Round after the timechart, not before, like this
index=$radio_token$ host=$dropdown_token2$ sourcetype=cpu
| timechart avg(cpu_load_percent) as cpuavg
| eval cpuavg=round(cpuavg, 2)
Round after the timechart, not before, like this
index=$radio_token$ host=$dropdown_token2$ sourcetype=cpu
| timechart avg(cpu_load_percent) as cpuavg
| eval cpuavg=round(cpuavg, 2)
That worked for | timechart avg(cpu_load_percent) as cpuavg
However, if I add by host to the end, the rounding no longer works.
index=index sourcetype=vmstat
| where like(host, "kdc%")
| timechart avg(memUsedGB) as avgmem by host
| eval avgmem=round(avgmem,2)
@mxanareckless - this worked for me with timechart
timechart eval(round(avg(memUsedGB),2)) as avgmem by host
Perfect, worked for me thanks!!
When you use a split by clause, the name of the fields generated are the names of the split and no longer the name you want to give it, so if you look at the statistics tab when you do
| timechart avg(memUsedGB) as avgmem
you will get a column called avgmem, which you can easily round.

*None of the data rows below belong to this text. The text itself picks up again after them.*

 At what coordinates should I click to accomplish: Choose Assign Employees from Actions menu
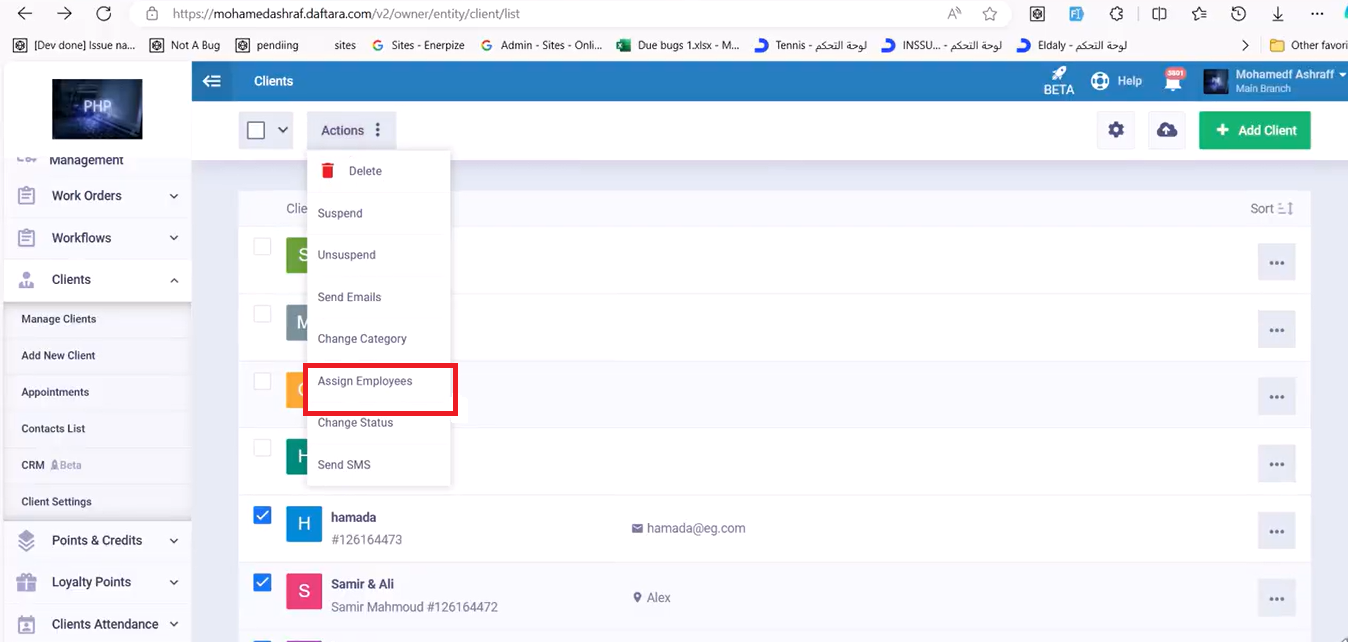click(x=365, y=381)
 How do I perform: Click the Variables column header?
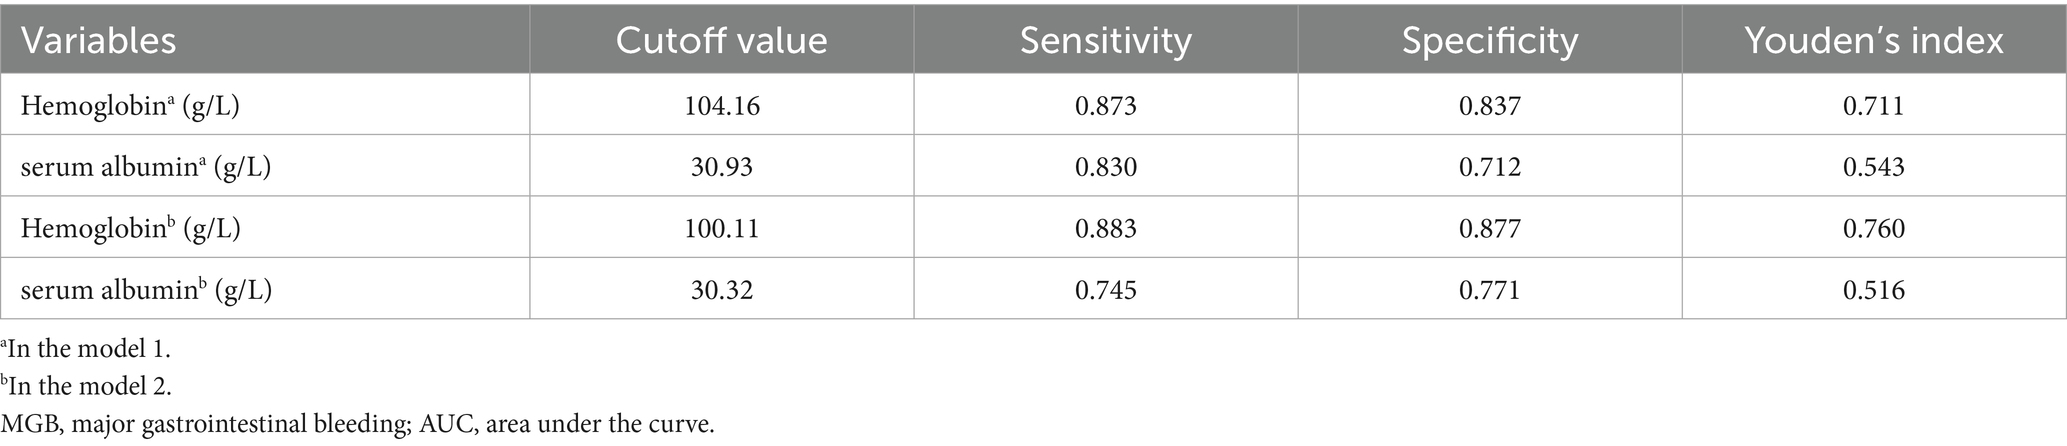[x=98, y=40]
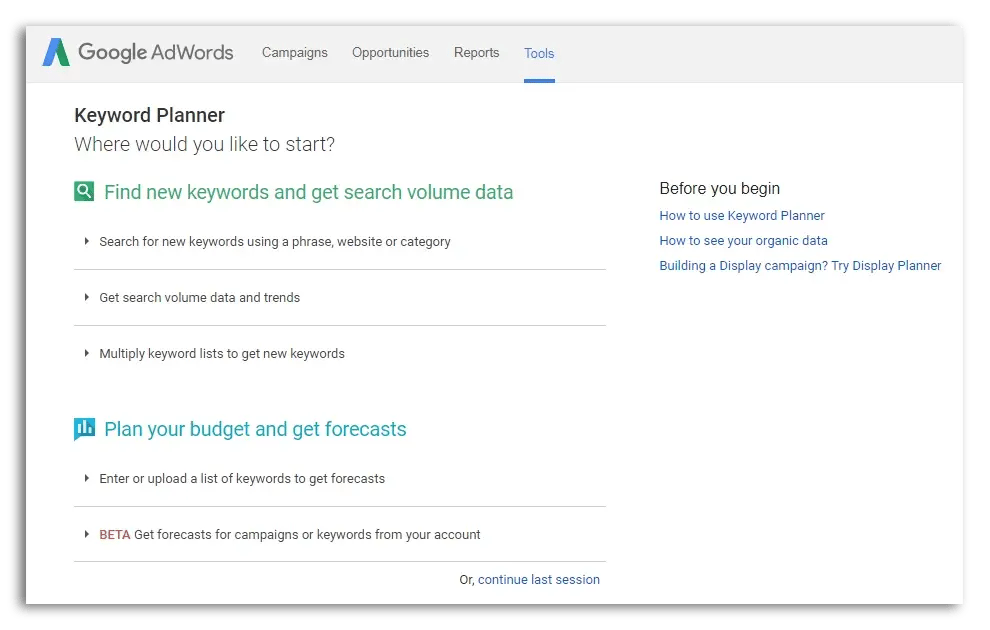Click the teal bar chart forecast icon
Image resolution: width=990 pixels, height=630 pixels.
tap(84, 428)
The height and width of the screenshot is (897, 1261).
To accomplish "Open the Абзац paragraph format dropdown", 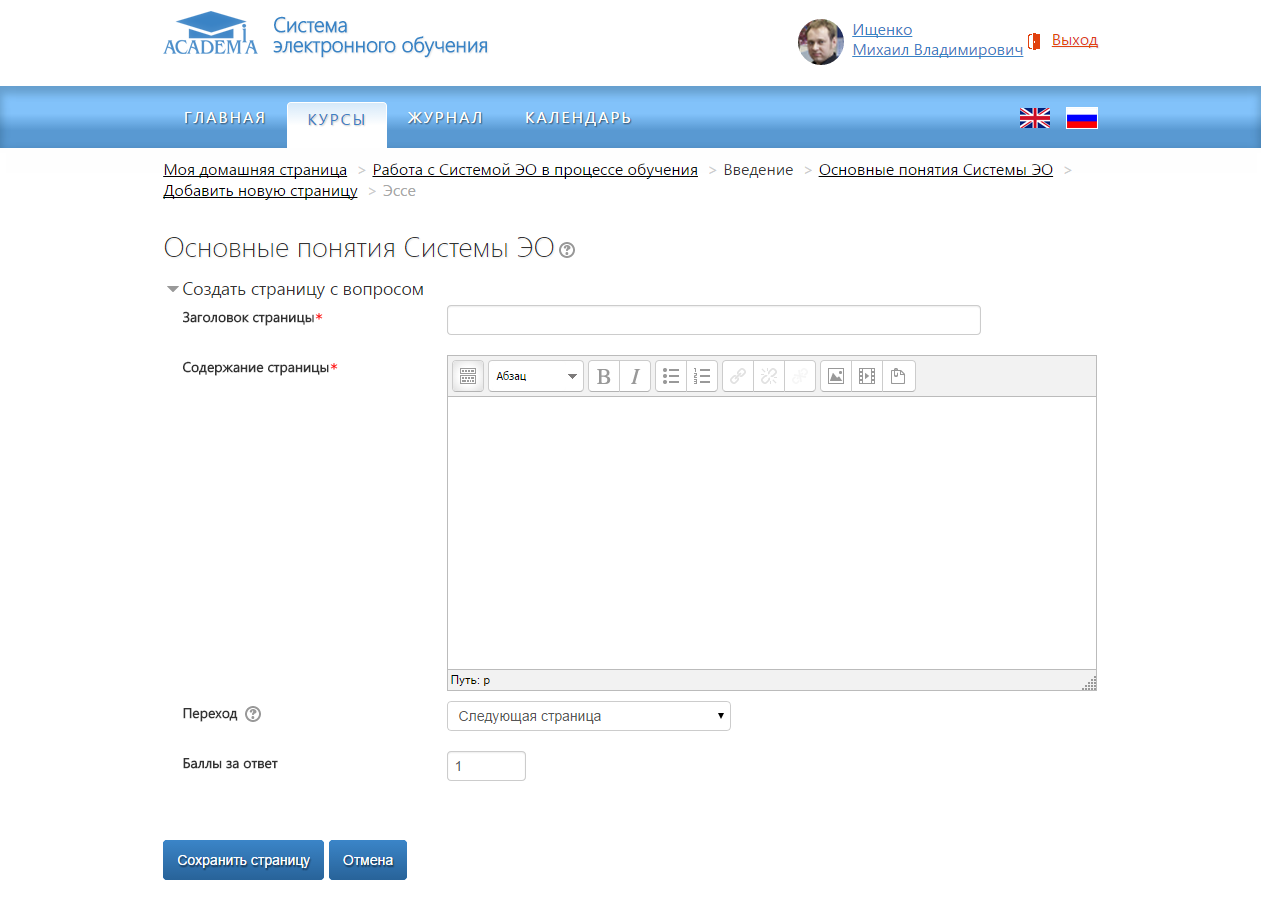I will tap(536, 376).

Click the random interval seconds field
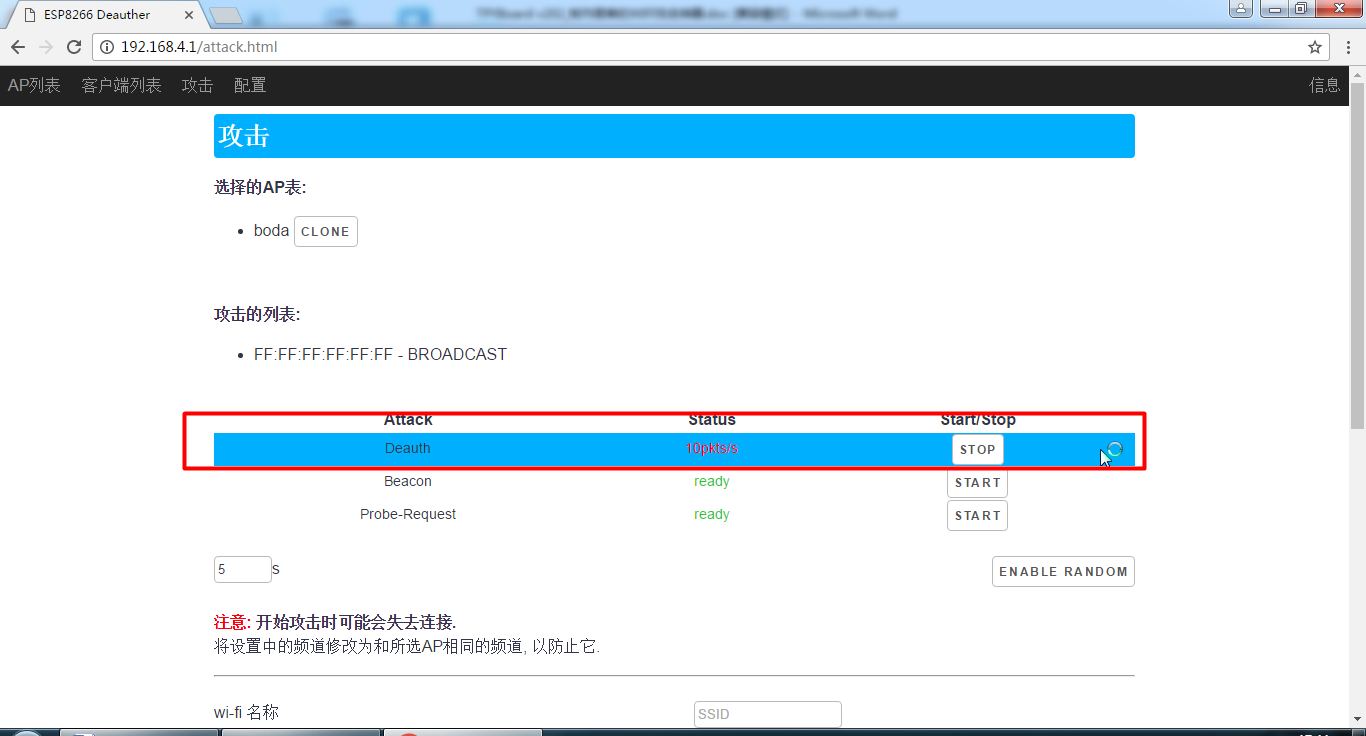[242, 570]
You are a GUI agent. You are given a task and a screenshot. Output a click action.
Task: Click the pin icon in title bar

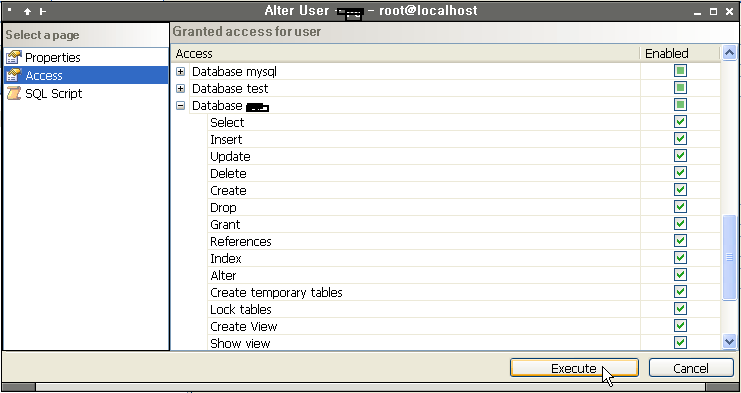click(x=43, y=11)
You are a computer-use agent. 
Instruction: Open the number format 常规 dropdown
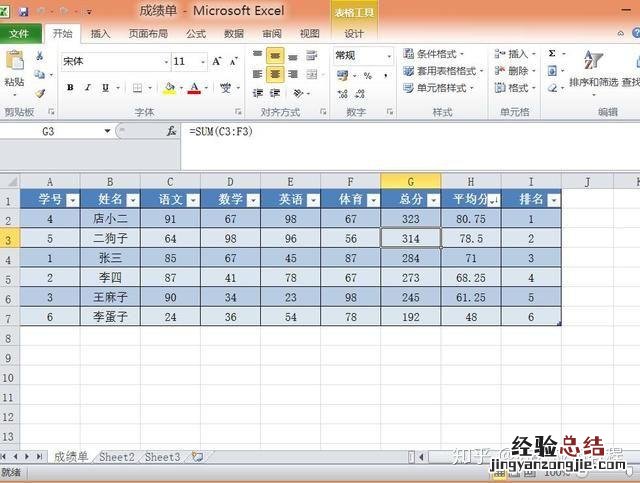tap(388, 56)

When you do a split by, e.g.
| timechart avg(memUsedGB) as avgmem by host
you will see the columns do not have anything to do with avgmem in their names. In this case, you can't just use the round() function any more. You will have to use the foreach statement, which will iterate through each field, like this
| timechart avg(memUsedGB) as avgmem by host
| foreach * [ eval <<FIELD>>=round(<<FIELD>>,2) ]
What this is doing is for each field name matching *, it will then run the eval statement in the subsearch and the <<FIELD>> reference is the actual value of the field, so you are just rounding the fields without having to know their names.
foreach is a very powerful and is one of the commands you can use well if you use good naming conventions in your field names in your SPL.
https://docs.splunk.com/Documentation/Splunk/8.1.2/SearchReference/Foreach
Hope this was useful.
Thank you very much for your insightful reply. I think I understand the concept, but when I apply your suggestion, all of the fields returned are blank instead. I need the values in the bottom screenshot to be rounded to the nearest whole integer - the excessive decimals make it very difficult to read in reports.
Mmm, the only thing that may be an issue is your field names. Please change the foreach statement to
| foreach * [ eval <<FIELD>>=round('<<FIELD>>') ]
i.e. wrap the second <<FIELD>> with single quotation marks. When dealing with field names that contain non standard characters or start with numbers, you need to use single quotes.